[RECORDS PROVIDED]
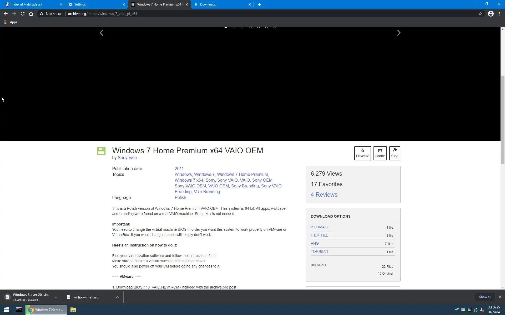Click the Home button in toolbar
Image resolution: width=505 pixels, height=315 pixels.
click(x=31, y=14)
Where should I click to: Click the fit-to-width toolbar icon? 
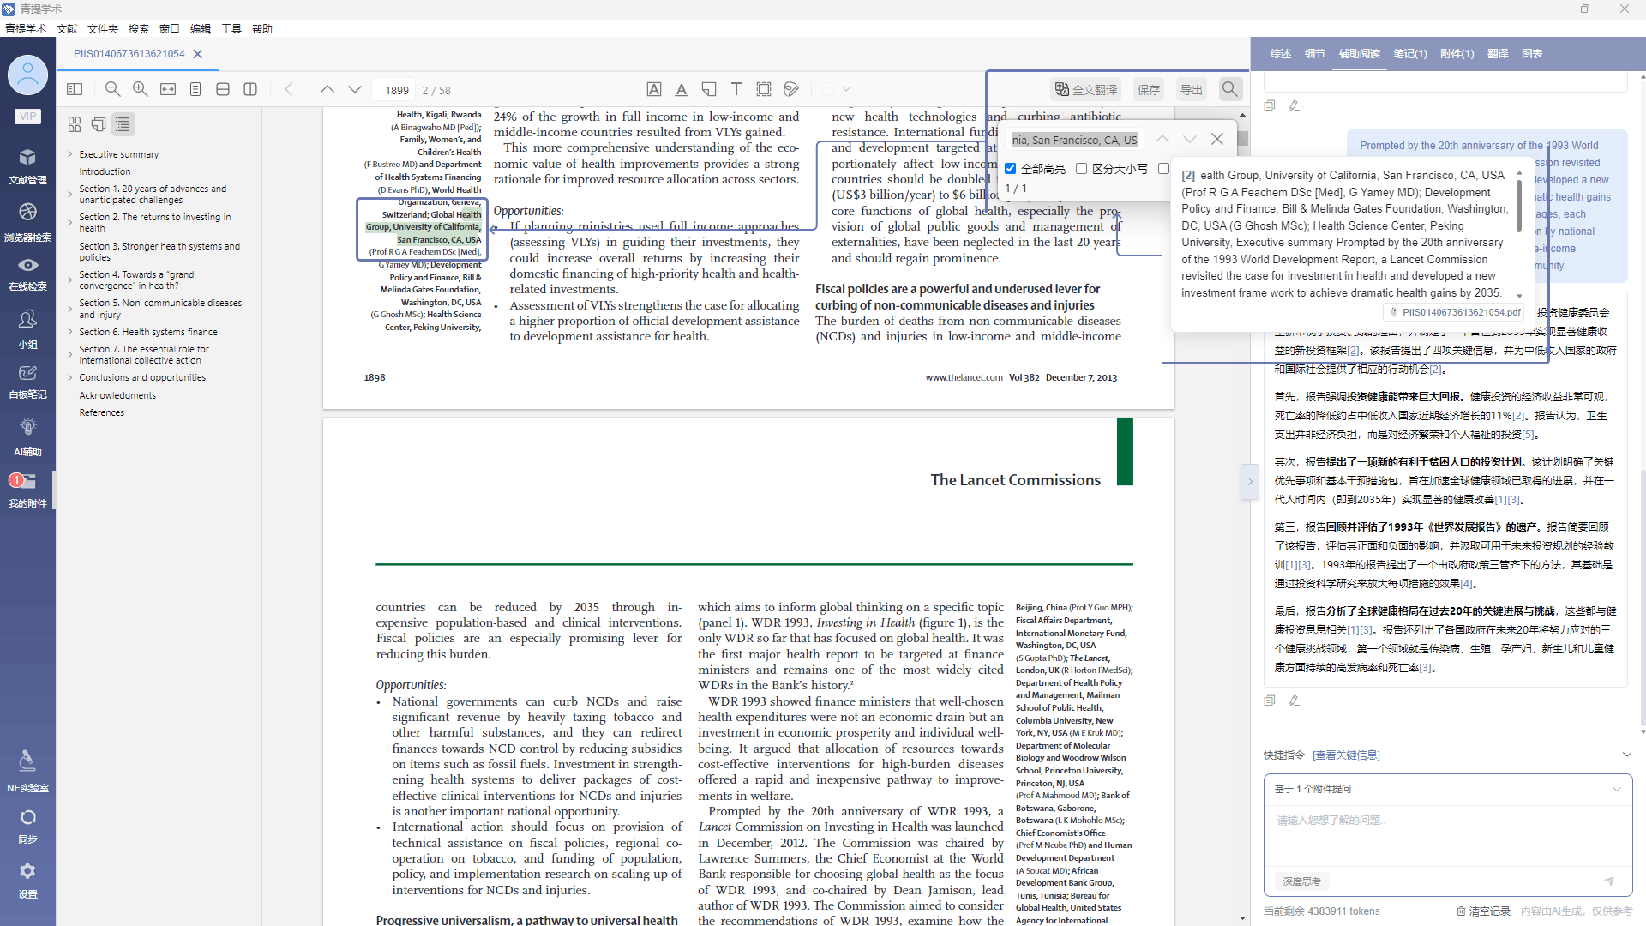[x=168, y=89]
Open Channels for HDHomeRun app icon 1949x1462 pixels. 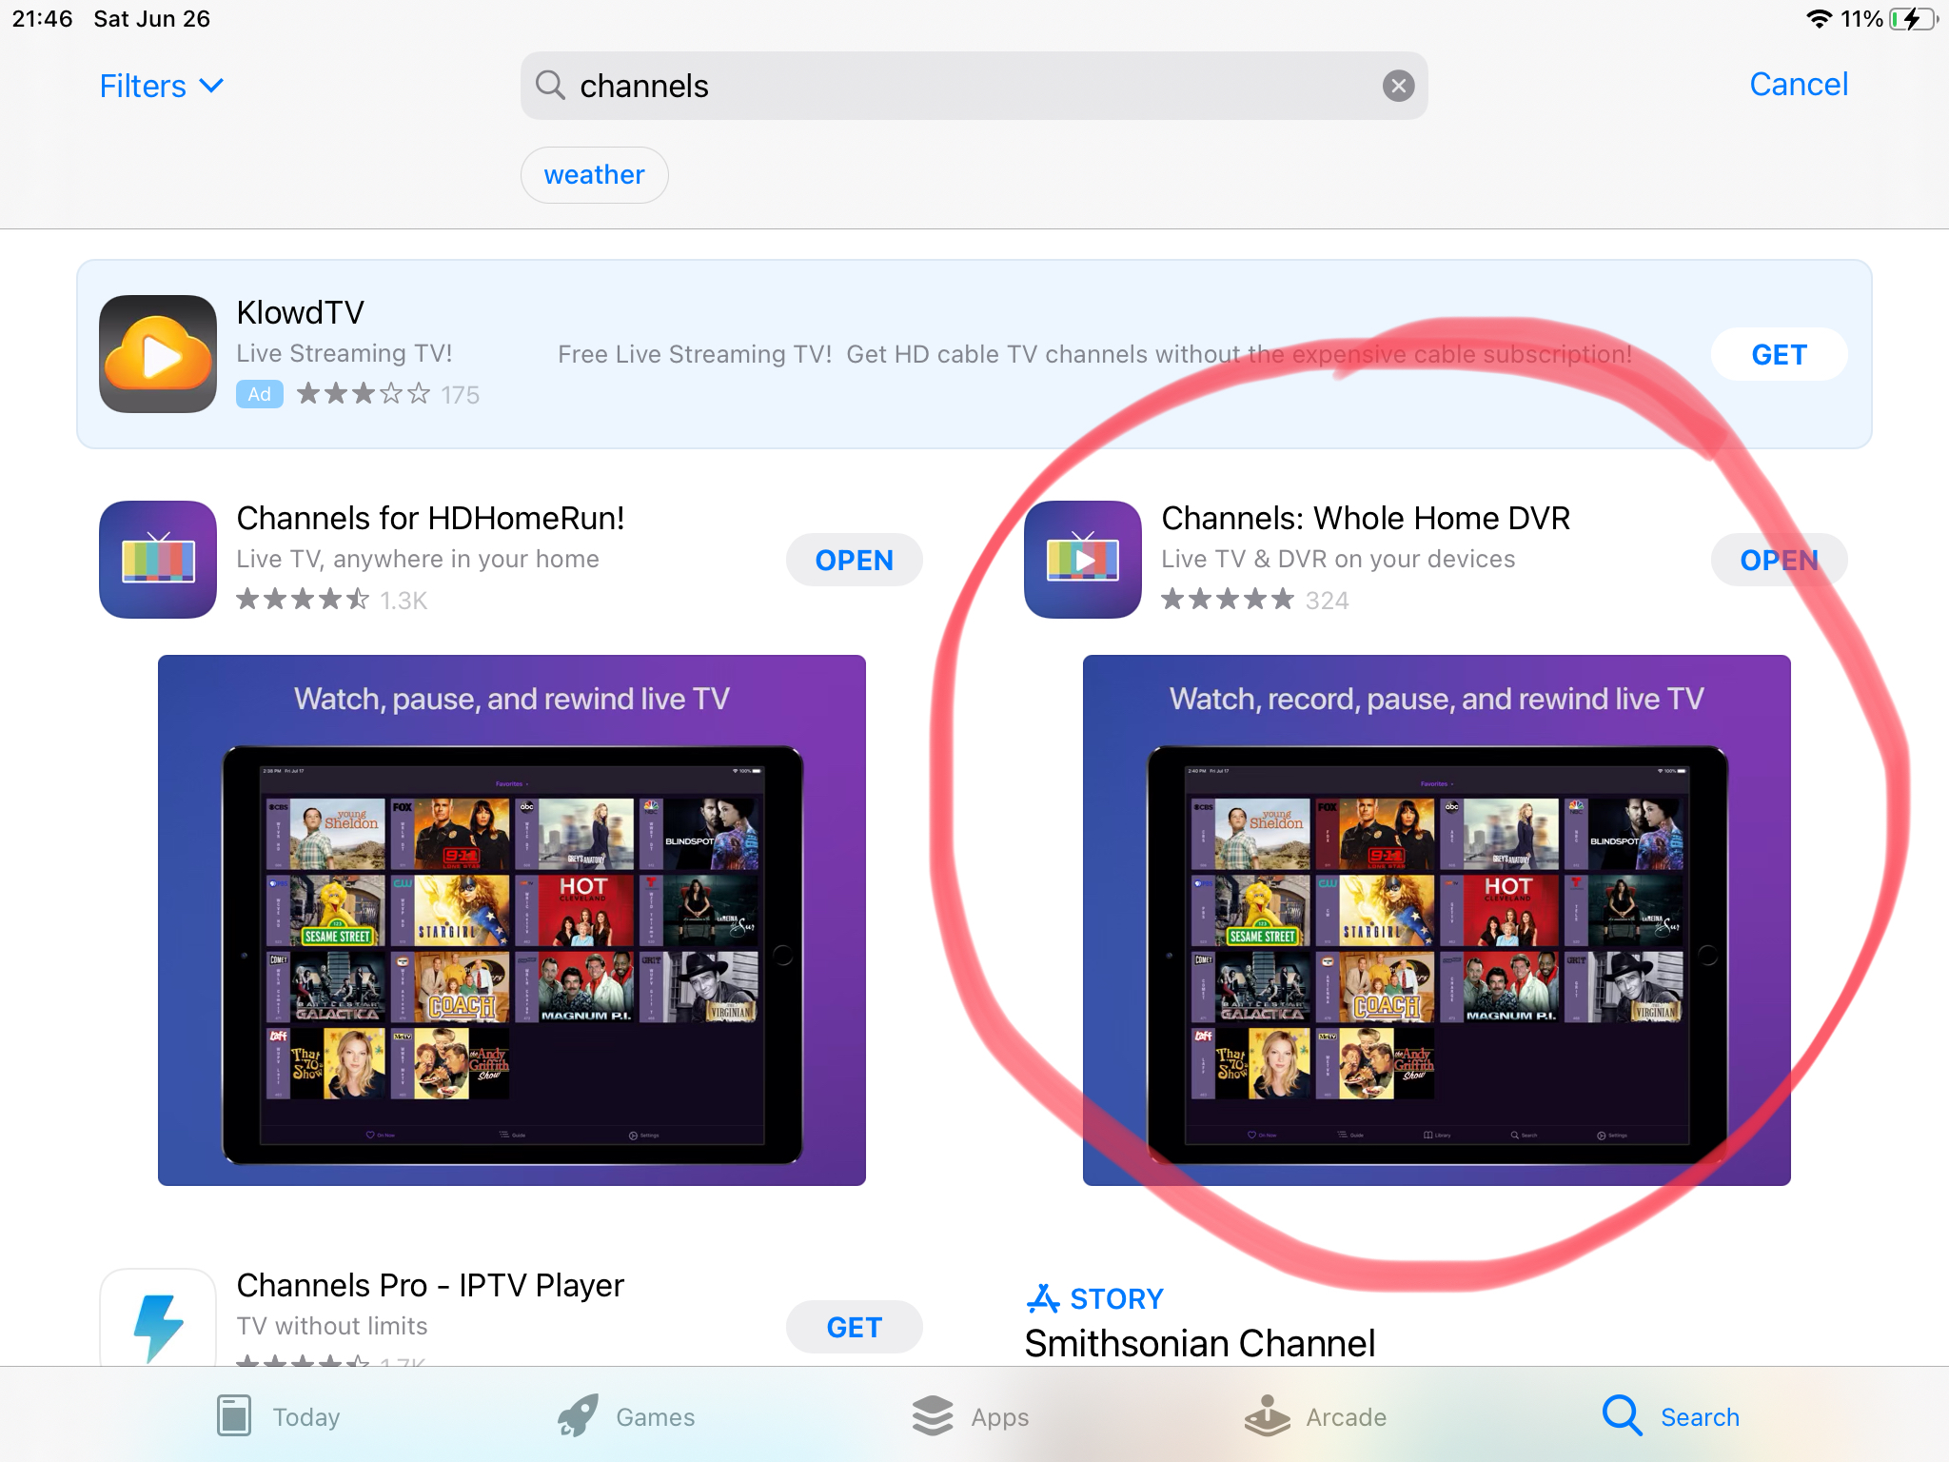click(x=158, y=560)
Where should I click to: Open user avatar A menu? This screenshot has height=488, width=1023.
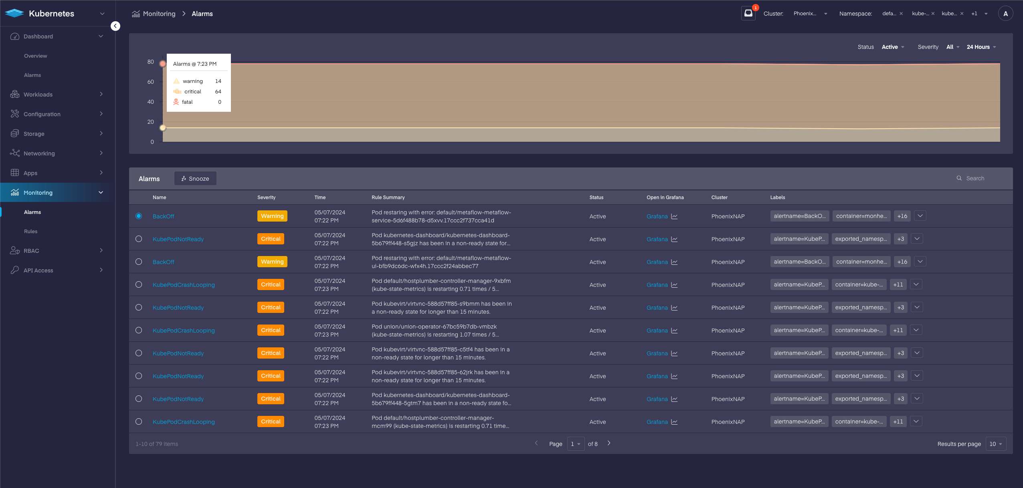click(1005, 14)
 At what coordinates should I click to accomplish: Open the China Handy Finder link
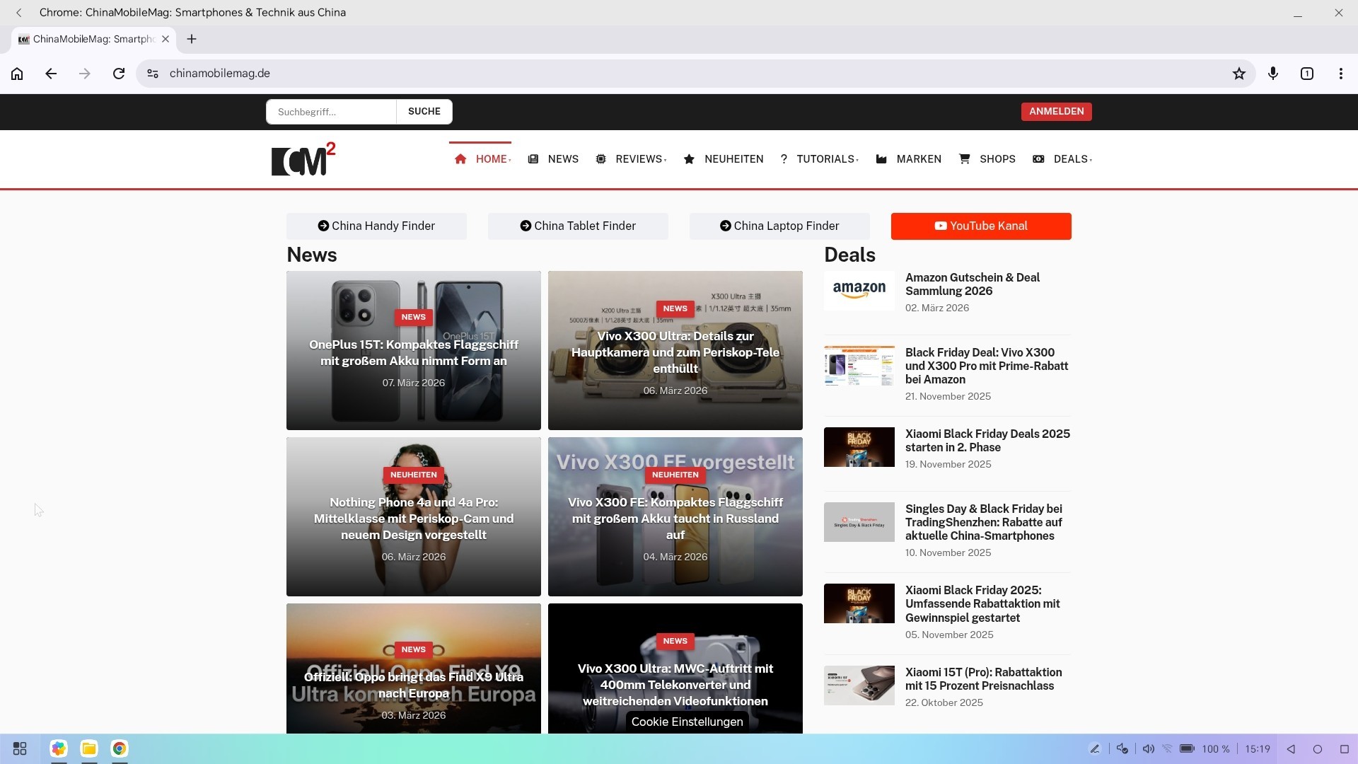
[/RECORDS PROVIDED]
## YOUR TASK
With the pictures left out, copy exactly the lines from the one containing "Where should I click to: Open" through the final line of the records above, both included.

## TASK RESPONSE
Where should I click to: Open user avatar A menu? This screenshot has height=488, width=1023.
click(1005, 14)
 At what coordinates should I click to accomplish: Open the China Handy Finder link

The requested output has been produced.